• **WHAT YOU ARE ASKED TO DO**
Please translate this sentence from the Mount Moran climbing account into Spanish: "Several rappels and careful downclimbing tested tired minds and muscles."

• **QUOTED TEXT**
::::::::

Throughout the climb, the black dike—a narrow strip of igneous diabase cutting through the face—ran alongside us like a scar from the mountain’s volcanic past. Formed millions of years ago, this ancient intrusion tells a story of geologic violence and change. Surrounding it, Mount Moran’s core is made of gneiss, a banded metamorphic rock known for its solidity and sharp features—ideal for alpine climbing.
Near the top, the final pitches brought us into a totally different world. The rock changed color and texture. Gone was the rugged gneiss—replaced by Flathead sandstone, a pale, wind-polished sedimentary rock that caps Moran in a surreal, tabletop flatness. It's this geological oddity that gives Moran its name-sake character: not a spire, but a summit that feels like a mesa in the sky.
Summit Silence & Awe
We stepped onto the summit, dropping packs and helmets onto the lichen-splattered stones. No cairn. A simple emblem marker for our conquest. And sprawling, breathtaking views of the Tetons from a vantage few ever witness.
The Grand stood regal in the distance, flanked by Owen and Teewinot. Below us, Jackson and Leigh Lakes gleamed like a gigantic mirror. Smoke from a distant wildfire coiled into the sky, and we sat for long minutes—no talking, just letting the scene soak in and enjoying the momentary luxury of stillness.
Descent and Reflection
The route down was no afterthought. Several rappels and careful downclimbing tested tired minds and muscles. Precision was still mandatory above such drastic exposure. After a few hours, we returned to the CMC camp, then retraced our steps down along the glacier run-out—quads burning, knees tested, but hearts still full. Every hour or so, we joked that the lake shore and canoe seemed no closer than it did before. Another test of willpower as we longed for smooth paddle strokes beneath a dusky, starry sky.
At long last, we reached the canoe at the lake shore. We paddled back across Leigh and portaged in the early evening darkness, our earlier wonder now replaced by fatigue and quiet pride. The day had stretched across dimensions—water to stone, dark to light, struggle to triumph. Awesome disbelief consumed us, internal fire still burning bright whilst feeling like a bag of brittle bones. I ascended as one man and descended as another, forever changed by the biggest challenge of my life. This is what climbing in the Tetons is all about.
Are You Up For The Challenge?

::::::::

• **DATA PROVIDED**
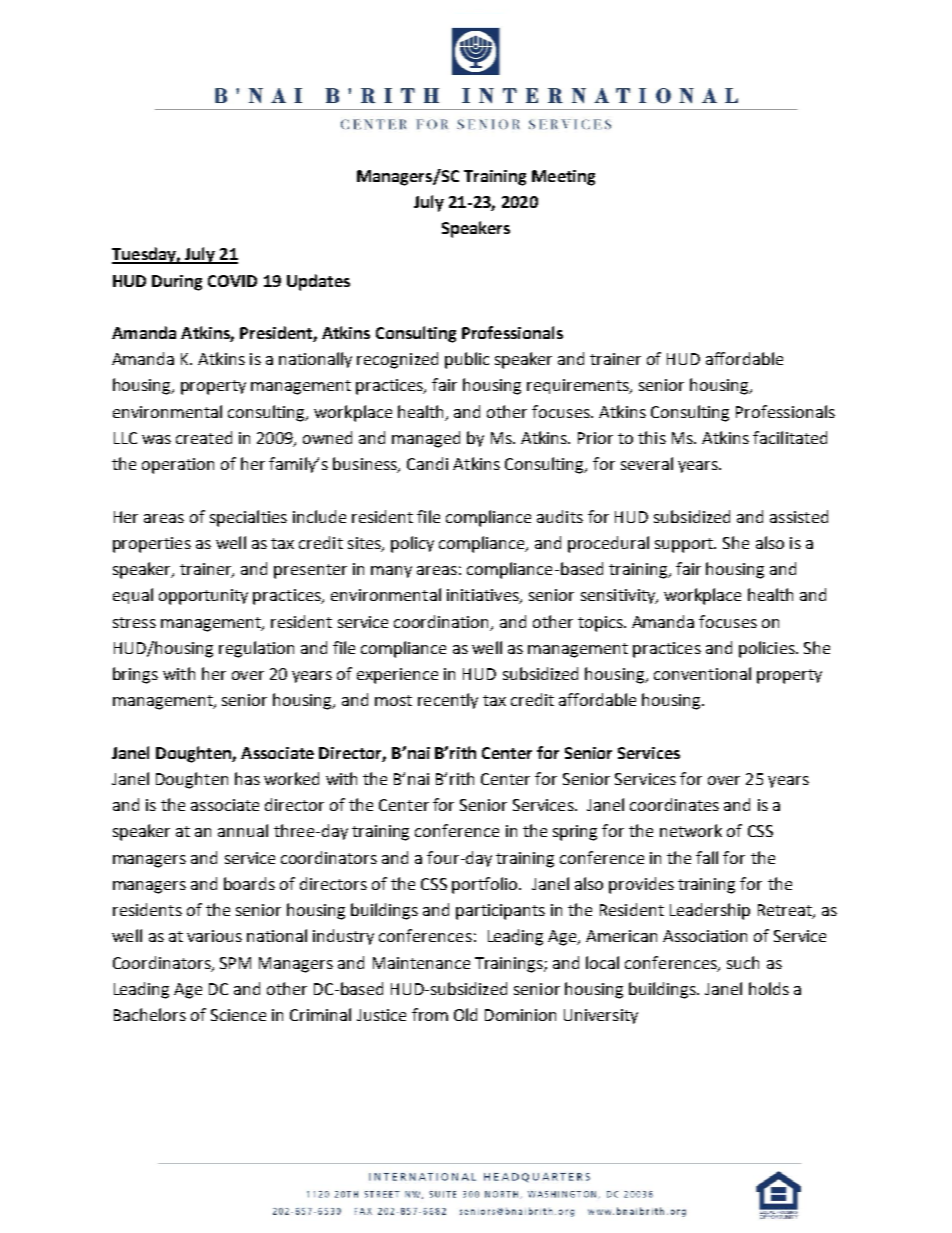  What do you see at coordinates (448, 701) in the document?
I see `recently` at bounding box center [448, 701].
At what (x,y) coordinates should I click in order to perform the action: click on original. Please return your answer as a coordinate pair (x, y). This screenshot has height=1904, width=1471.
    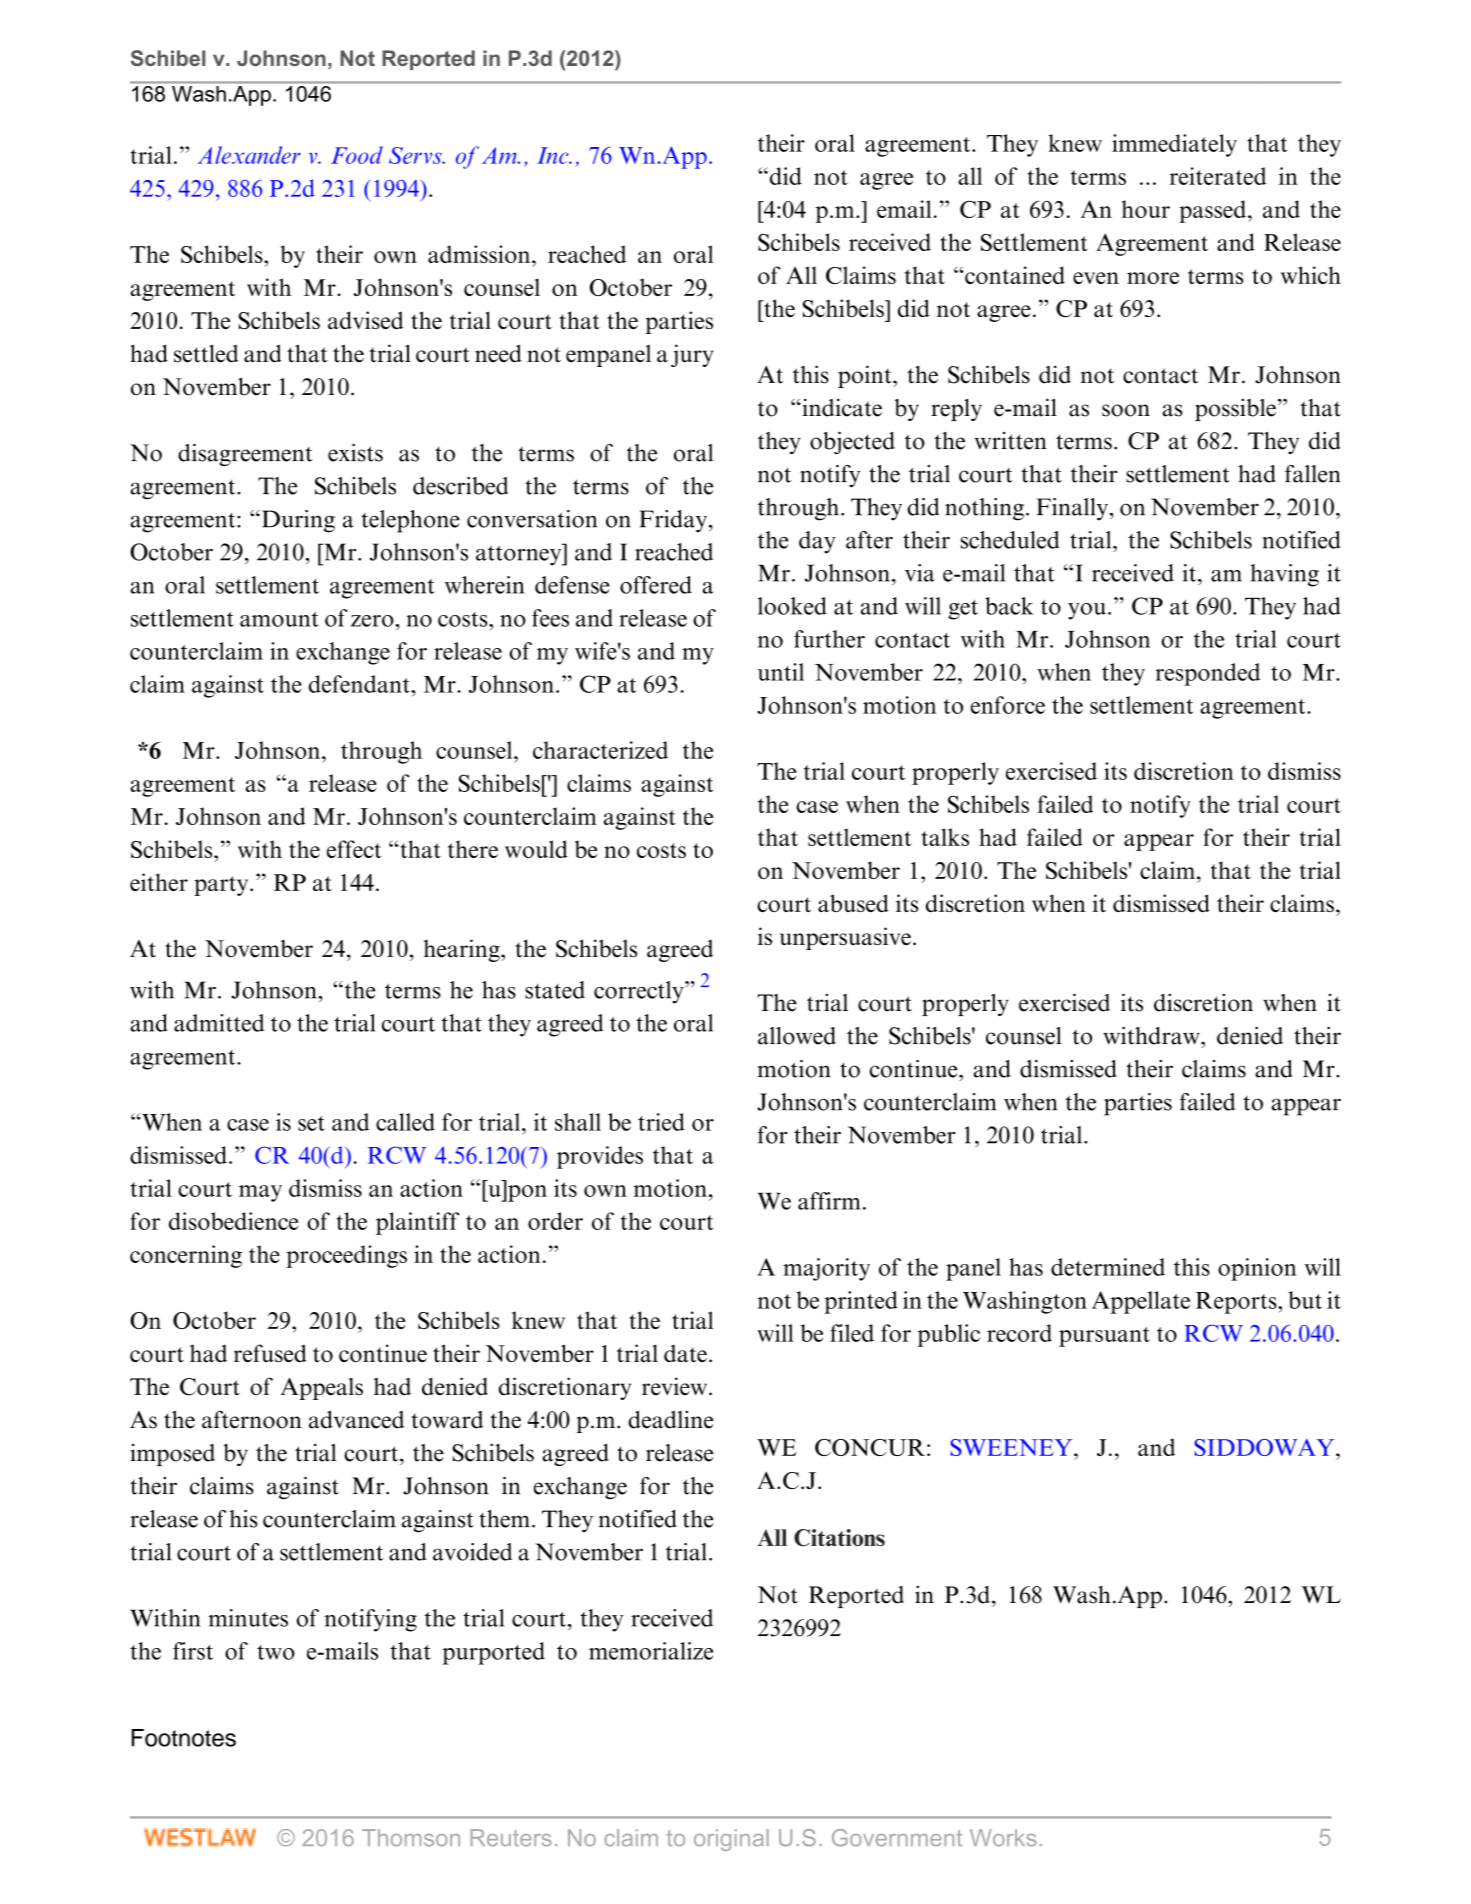
    Looking at the image, I should click on (731, 1840).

::::::::

• **RESPONSE TO THIS EXERCISE**
Varios rápeles y un cuidadoso destrepe pusieron a prueba mentes y músculos cansados.